A lack of pharmacokinetic interaction between ranitidine and piroxicam

The effects of piroxicam (40 mg) on the pharmacokinetics of ranitidine (150 mg) and of ranitidine (150 mg bid) on the pharmacokinetics of piroxicam (20 mg) were assessed in two 2-way crossover studies in two groups of 18 healthy male subjects. In the first study there were no statistically significant differences between the pharmacokinetic variables for ranitidine in the presence or absence of piroxicam. The mean maximum plasma concentration (Cmax) was 467 ng.ml-1 for ranitidine alone and 466 ng.ml-1 in the presence of piroxicam: mean area under the plasma concentration vs time curve (AUC) was 2460 h.ng ml-1 and 2551 h.ng ml-1 respectively; and the mean terminal half-life (t 1/2) was 3.6 h and 3.8 h respectively.
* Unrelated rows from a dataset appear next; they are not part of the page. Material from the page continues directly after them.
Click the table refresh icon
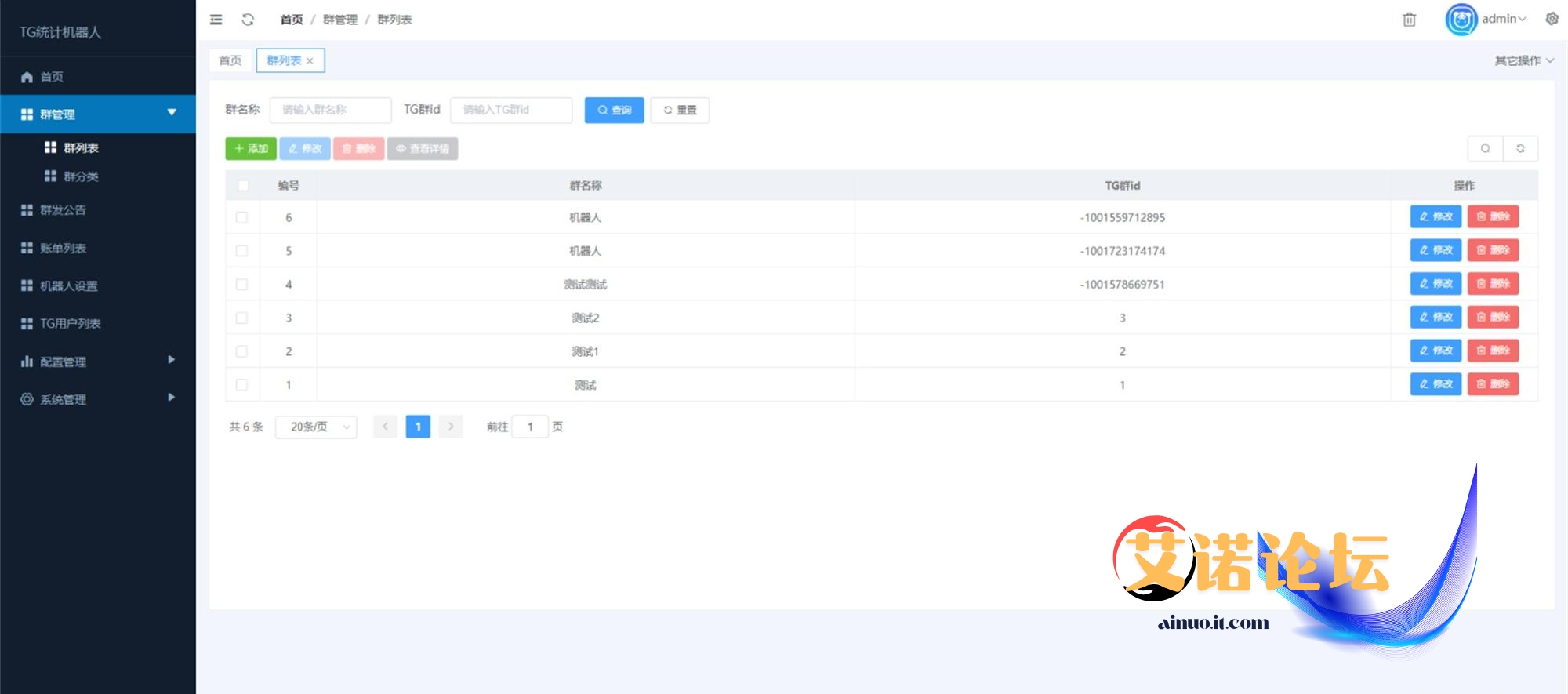This screenshot has width=1568, height=694. pos(1520,148)
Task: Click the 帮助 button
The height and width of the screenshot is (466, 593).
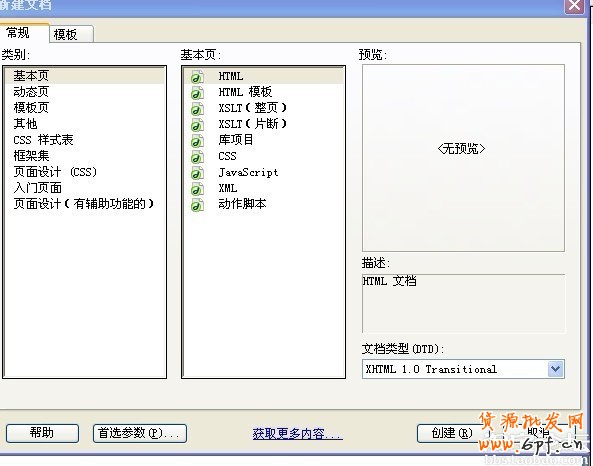Action: point(42,433)
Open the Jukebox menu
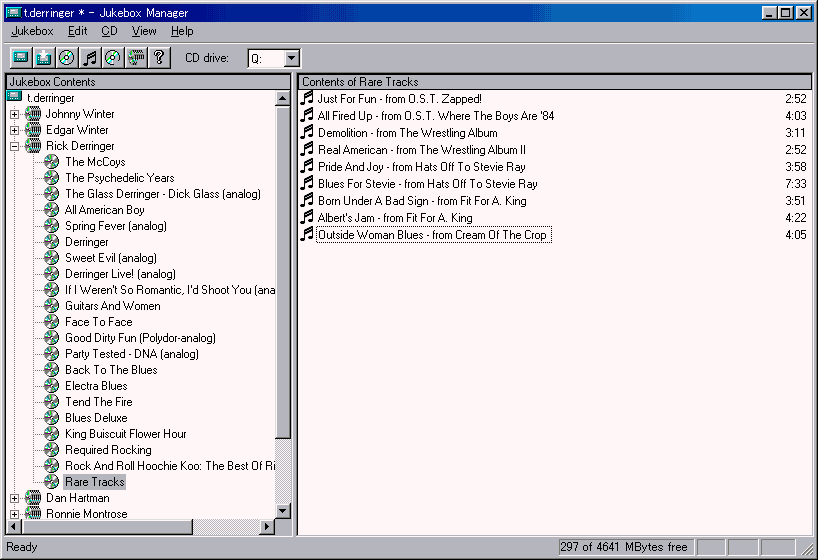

In the second study there were no statistically significant differences between the pharmacokinetic variables for piroxicam in the presence or absence of ranitidine. The mean Cmax was 2.1 micrograms.ml-1 in the presence of placebo and 2.0 micrograms.ml-1 in the presence of ranitidine respectively; mean AUC was 133 h.microgram ml-1 and 137 h.microgram ml-1 respectively, and the mean t 1/2 was 53.6 h and 54.5 h respectively.